Out of three different current therapy choices, 82% of patients with chronic thromboembolic pulmonary hypertension (CTEPH) are surgically treated with pulmonary endarterectomy (PEA). An analysis revealed excellent long-term treatment survival in patients who undergo surgery, with no difference to balloon pulmonary angioplasty (BPA).
In the United Kingdom, the treatment decision in patients with CTEPH is made by a multidisciplinary team that considers factors like anatomical clot distribution, operability, and patient’s choice. The presented analysis included over 1,300 patients treated between 2015 and 2022, of whom 82% received PEA. The other two possible modalities of therapy consisted of either BPA or noninterventional (NI) medical treatment.
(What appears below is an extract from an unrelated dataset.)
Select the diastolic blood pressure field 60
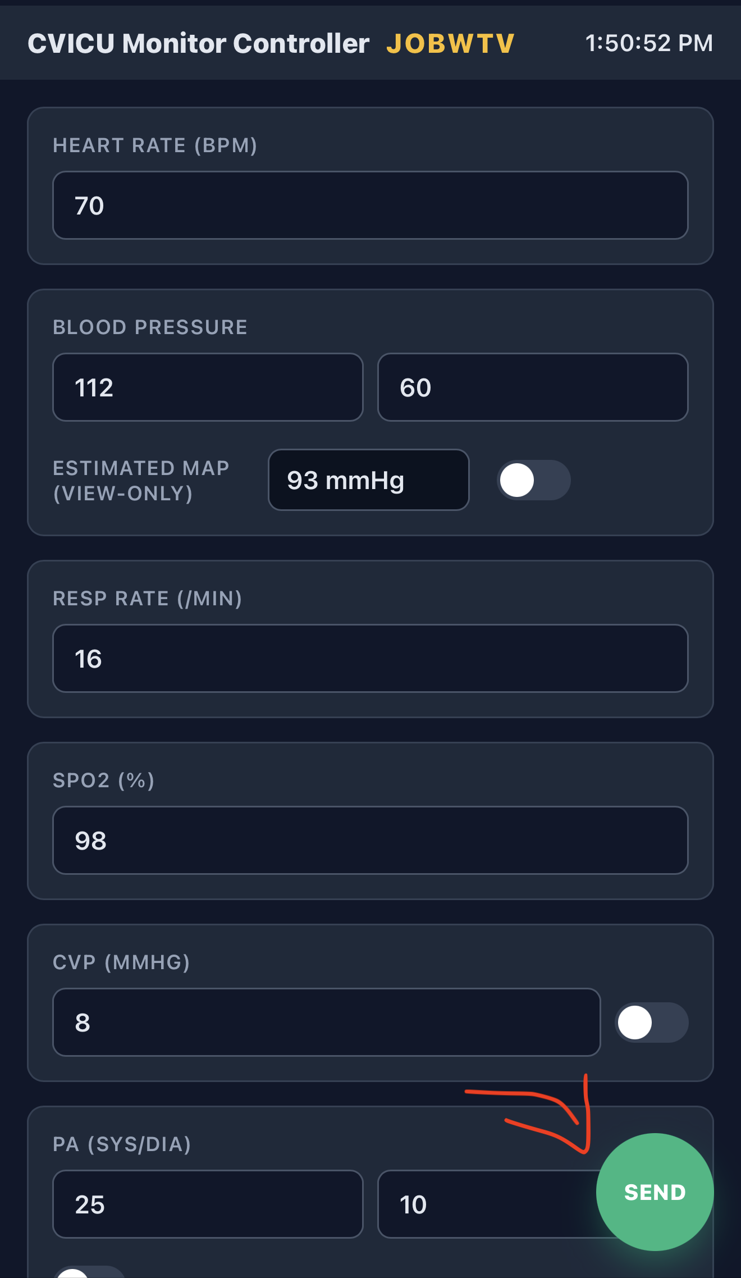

At baseline, the three groups varied significantly in median age (P<0.001): 60 years in PEA, 67 years in BPA, and 74 years in NI. Other significant differences between the groups included the median values for the 6-minute walk test and NT-proBNP. The groups also differed in baseline median mean pulmonary artery pressure (mPAP): PEA, 46 mm Hg; BPA, 41 mm Hg, and NI, 44 mm Hg. At follow-up, the median difference in mPAP in the PEA, BPA, and NI arm were −17 mm Hg, −8 mm Hg, and −1 mm Hg, respectively. Median difference in pulmonary vascular resistance in dynes/s/cm-5 reached −353 (PEA), −175 (BPA), and −147 (NI). A Kaplan-Meier-analysis revealed a 3-year survival of 91% in the PEA group, 96% in the BPA, and 64% in the NI arm. When early deaths after surgery were excluded, the comparison between 3-year survival after PEA and BPA did not yield a statistical difference.
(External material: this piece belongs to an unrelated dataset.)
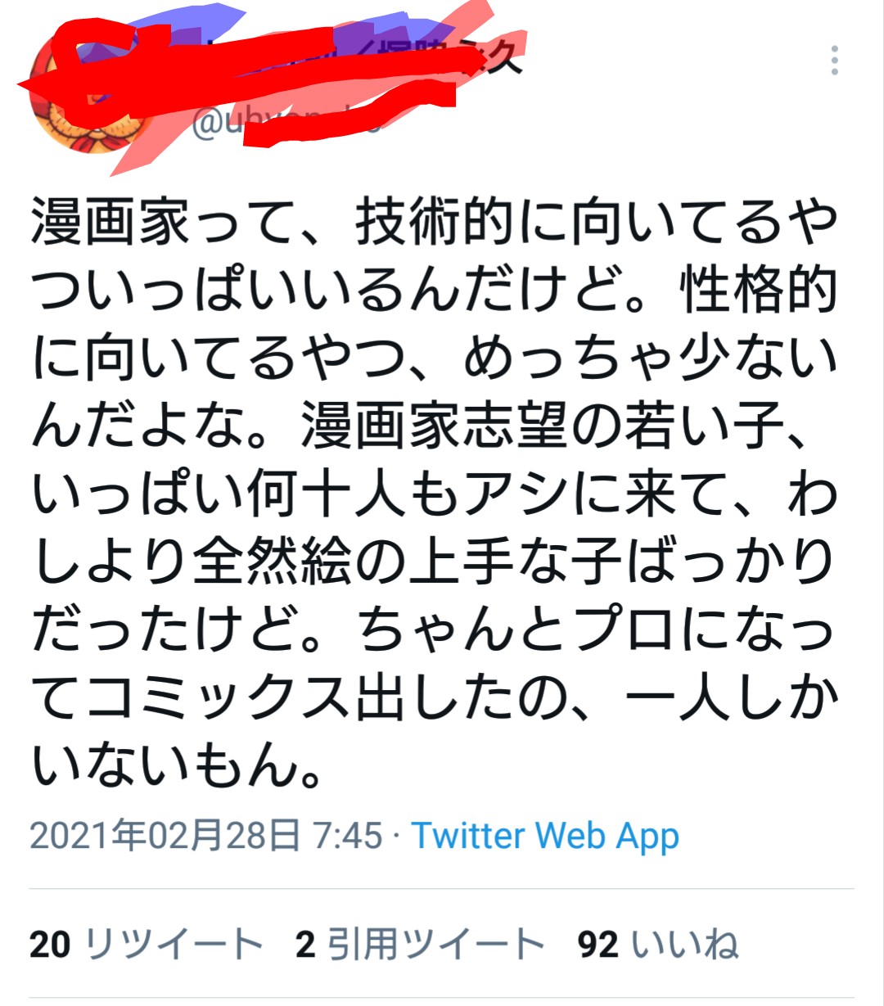884x1006 pixels.
Task: View the リツイート list
Action: pos(173,944)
At the 2023 ERS International Congress, Paula Appenzeller stated that the study showed excellent long-term survival in CTEPH patients treated by an intervention, with no significant difference between PEA and BPA at 3 years. “To offer multimodality treatment and to optimize outcome for an individual patient, an experienced multidisciplinary team is needed to provide treatment selection as the treatments may be used alongside but they are not interchangeable as they target different disease distributions,” Appenzeller concluded.